Who are you?
I’m Emily, 28 and from England.
Where, when and why did you move abroad?
I moved to Harbin, China in November 2014.I wanted to see more of the world, experience a completely different culture and break away from mundane life.
What challenges did you face during the move?
When I arrived I didn’t speak a single word of Mandarin, Harbin has many foreigners but the general public don’t usually speak any English, so communication whilst out and about in the beginning was hard.
How did you find somewhere to live?
My work provided me with accommodation when I first arrived here. When my boyfriend decided to move out here a few months later, we moved to a bigger place ourselves. We used a local estate agent with the help of a work friend.
Are there many other expats in your area?
Yes many, the company I work for, Joy English, has over 35+ foreigners working for them. The city has many other language schools and we often cross paths socially.
What is your relationship like with the locals?
We get on very well with our neighbours, they have always been welcoming. My coteachers are usually local and are always willing to help. People in the local community are usually curious and interested to learn more about us and where we’re from.
What do you like about life where you are?
It is very easy to have a balanced work and social life. The teaching jobs here allow us to have enough downtime to do as we like. I am able to run an animal rescue with 2 other foreigners here, which would be impossible at home. We are also able to save and travel, which again would not be possible at home.
What do you dislike about your expat life?
There are obviously certain times that things get frustrating, with different cultural differences, and communication. But the communication is more an issue with me, I chose to come to China so it’s my responsibility to make myself able to communicate!
What is the biggest cultural difference you have experienced between your new country and life back home?
There are certain things such as social manners, in England we love to queue… here not so much! In Harbin because of the pollution it is very acceptable for members of the public to spit on the floor too, which took a while to get used to.
But not all cultural differences are bad ones. Here, I have experienced more hospitality then anywhere else in the world. When a Chinese family welcomes you into their home, they really welcome you. I have had cups of tea made my random people I have met, been taken for lavish dinners by friends and coworkers, and once they are your friend they will go so far out of their way to help you.
What do you think of the food and drink in your new country? What are your particular likes or dislikes?
Being vegetarian it was quite hard in the beginning to order food and explain dietary requirements. After having been here a while however, it really isn’t that hard. There are so many vegetable and tofu dishes it’s actually very easy. And with Buddhism being quite popular there are even chains of vegetarian restaurants and shops once you know where to look.
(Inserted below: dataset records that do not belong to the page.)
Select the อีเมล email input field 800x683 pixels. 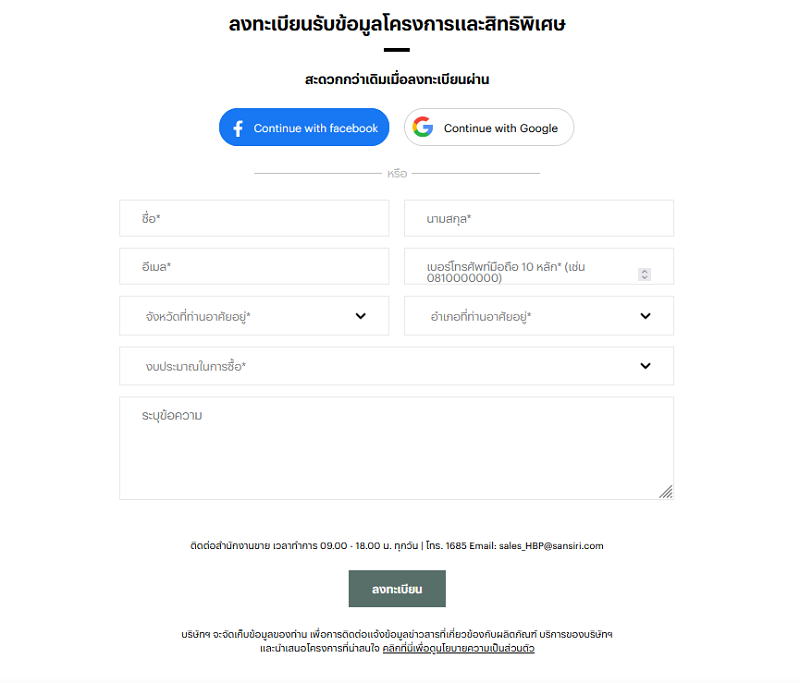coord(254,267)
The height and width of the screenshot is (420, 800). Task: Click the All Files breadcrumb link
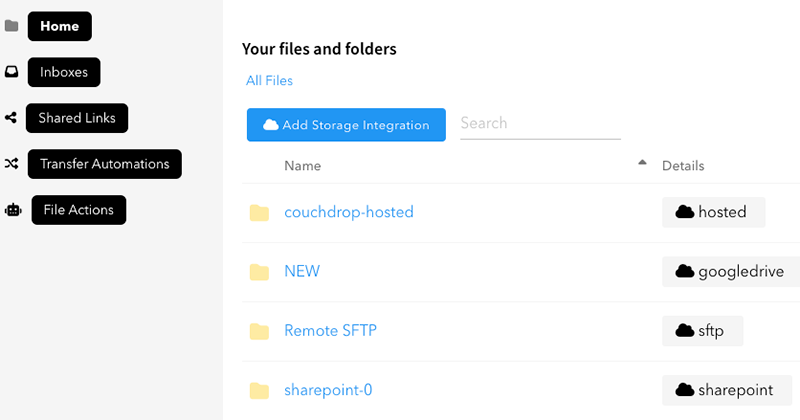[x=269, y=81]
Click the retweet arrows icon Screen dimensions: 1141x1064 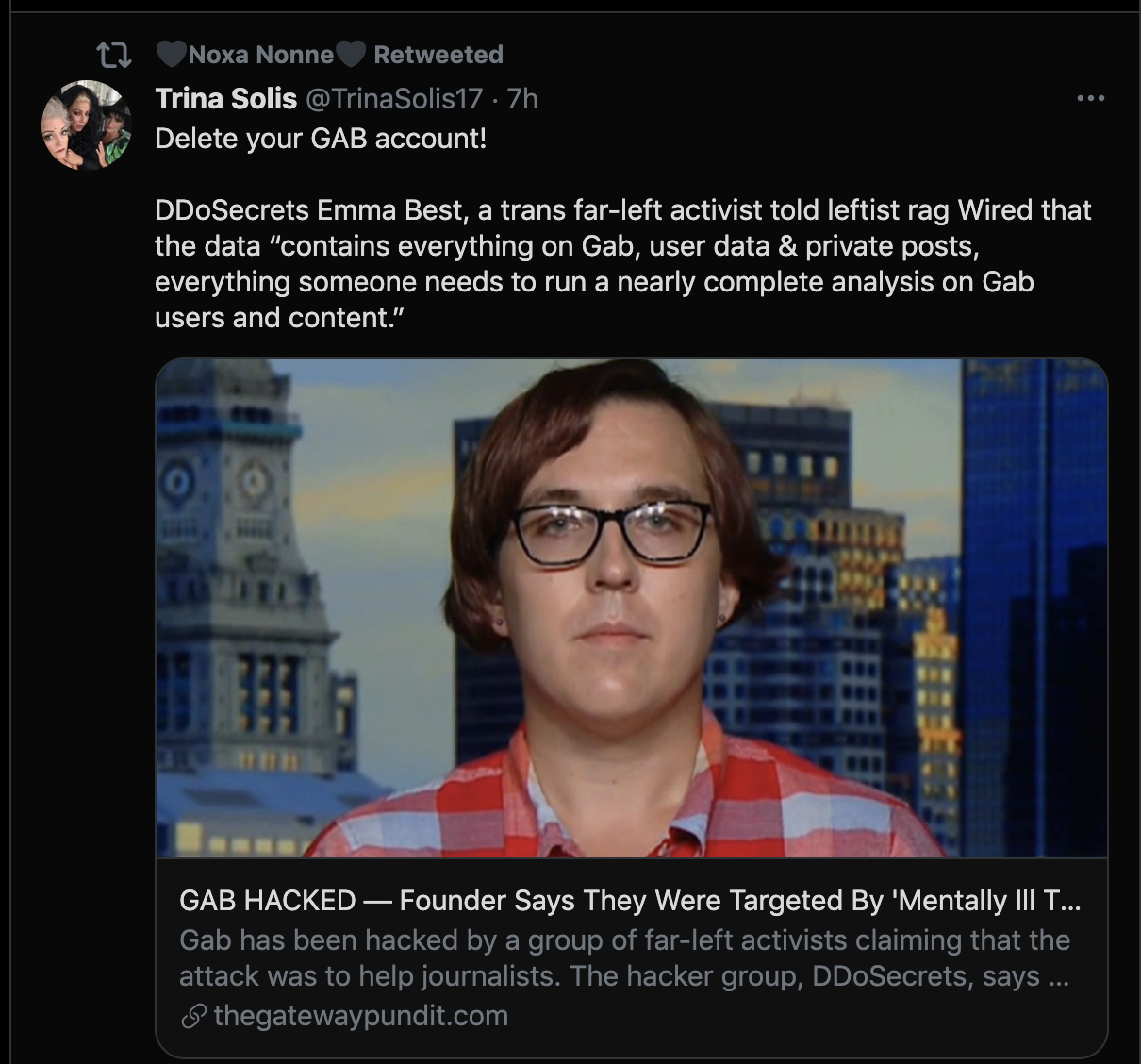pyautogui.click(x=114, y=56)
The food up in Northern China is quite carbohydrate based, I imagine because of the very cold temperatures.
What advice would you give to anyone following in your footsteps?
I would make sure you do your homework, really research the locations, the companies and what is in store for you. Speak to people already out there. Companies should be able to put you in touch with current and ex employees, so you can get a broader picture. Come here with an open mind, and remember it was your choice to come here. Cultural differences are exciting, and although at times may be frustrating, it’s important to remember they are important and should be respected.
What are your plans for the future?
My original plan was to just be here 9 months, now I’ve been here 3 years, and we have just signed for at least another year! With running an animal rescue here alongside work, I can’t imagine just stopping and leaving suddenly, there’s so much work to be done. I quite fancy moving to the South of China, South Korea or Thailand, but we’ll wait and see! For now we are very comfortable!